The Third Xiangya Hospital, Department of Neurology, Central South University, Changsha, 410000, China.
School of Life Sciences, Center for Medical Genetics and Hunan Key Laboratory of Medical Genetics, Central South University, Changsha, 410000, China.
Sci Rep. 2023 Sep 27;13(1):16252. doi: 10.1038/s41598-023-43595-9.
As the incidence of Alzheimer's disease (AD) increases year by year, more people begin to study this disease. In recent years, many studies on reactive oxygen species (ROS), neuroinflammation, autophagy, and other fields have confirmed that hypoxia is closely related to AD. However, no researchers have used bioinformatics methods to study the relationship between AD and hypoxia. Therefore, our study aimed to screen the role of hypoxia-related genes in AD and clarify their diagnostic significance.
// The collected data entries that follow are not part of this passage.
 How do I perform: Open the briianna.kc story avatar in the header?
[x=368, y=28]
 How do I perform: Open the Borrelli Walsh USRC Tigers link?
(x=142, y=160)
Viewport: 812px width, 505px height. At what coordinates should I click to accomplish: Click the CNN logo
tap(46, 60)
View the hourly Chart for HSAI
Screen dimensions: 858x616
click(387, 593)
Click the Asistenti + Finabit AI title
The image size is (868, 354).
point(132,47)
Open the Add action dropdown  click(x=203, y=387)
A total of 7681 differentially expressed genes (DEGs) were identified in GSE33000 by differential expression analysis and cluster analysis. Weighted gene co-expression network analysis (WGCNA) was used to detect 9 modules and 205 hub genes with high correlation coefficients. Next, machine learning algorithms were applied to 205 hub genes and four key genes were selected. Through the verification of external dataset and quantitative real-time PCR (qRT-PCR), the AD diagnostic model was established by ANTXR2, BDNF and NFKBIA. The bioinformatics analysis results suggest that hypoxia-related genes may increase the risk of AD. However, more in-depth studies are still needed to investigate their association, this article would guide the insights and directions for further research.
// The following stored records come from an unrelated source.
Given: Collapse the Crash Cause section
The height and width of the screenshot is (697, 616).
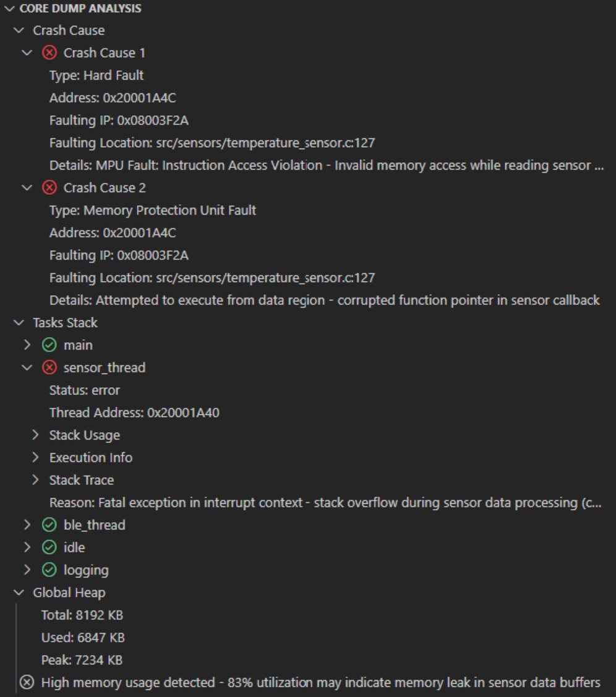Looking at the screenshot, I should click(21, 30).
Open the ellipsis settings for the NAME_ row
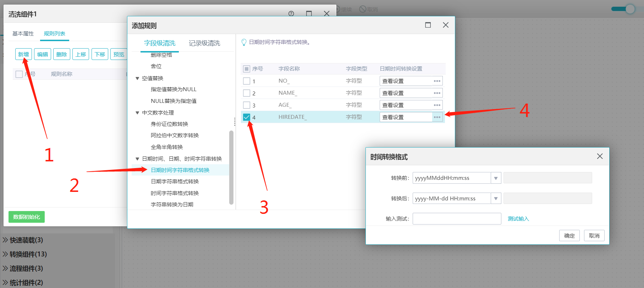The height and width of the screenshot is (288, 644). (x=437, y=93)
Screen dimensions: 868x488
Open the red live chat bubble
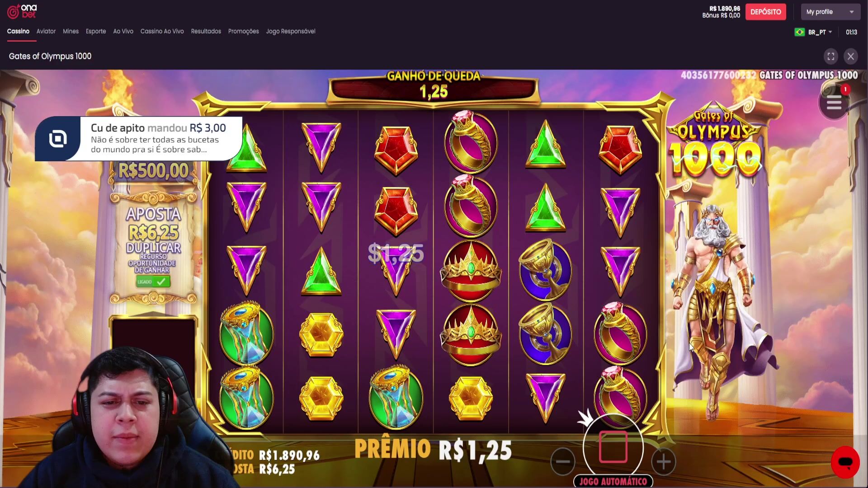(x=845, y=462)
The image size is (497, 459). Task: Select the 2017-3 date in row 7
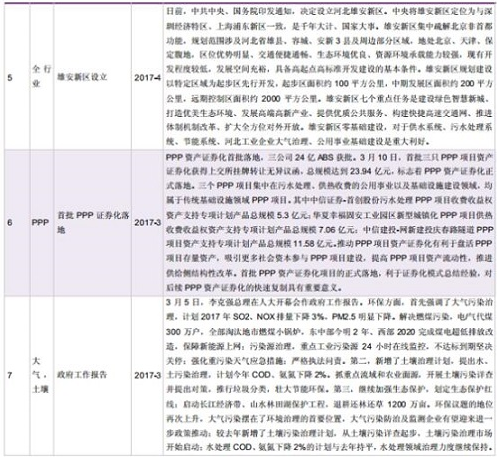[x=147, y=375]
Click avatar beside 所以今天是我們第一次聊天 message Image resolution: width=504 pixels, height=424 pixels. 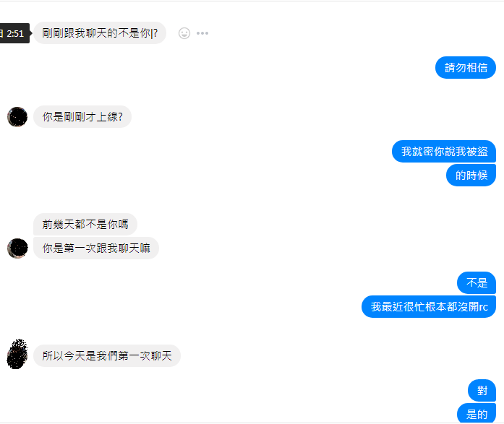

随着阿尔茨海默病(AD)的发病率逐年上升,越来越多的人开始研究这种疾病。近年来,许多关于活性氧(ROS)、神经炎症、自噬等领域的研究证实,缺氧与 AD 密切相关。然而,目前还没有研究人员使用生物信息学方法来研究 AD 和缺氧之间的关系。因此,我们的研究旨在筛选与缺氧相关的基因在 AD 中的作用,并阐明其诊断意义。通过差异表达分析和聚类分析,在 GSE33000 中鉴定出 7681 个差异表达基因(DEGs)。使用加权基因共表达网络分析(WGCNA)检测到 9 个模块和 205 个具有高相关系数的枢纽基因。接下来,应用机器学习算法对 205 个枢纽基因进行分析,选择了 4 个关键基因。通过外部数据集的验证和定量实时 PCR(qRT-PCR),通过 ANTXR2、BDNF 和 NFKBIA 建立了 AD 诊断模型。生物信息学分析结果表明,与缺氧相关的基因可能会增加 AD 的发病风险。然而,还需要进行更深入的研究来探讨它们之间的关系,本文将为进一步研究提供思路和方向。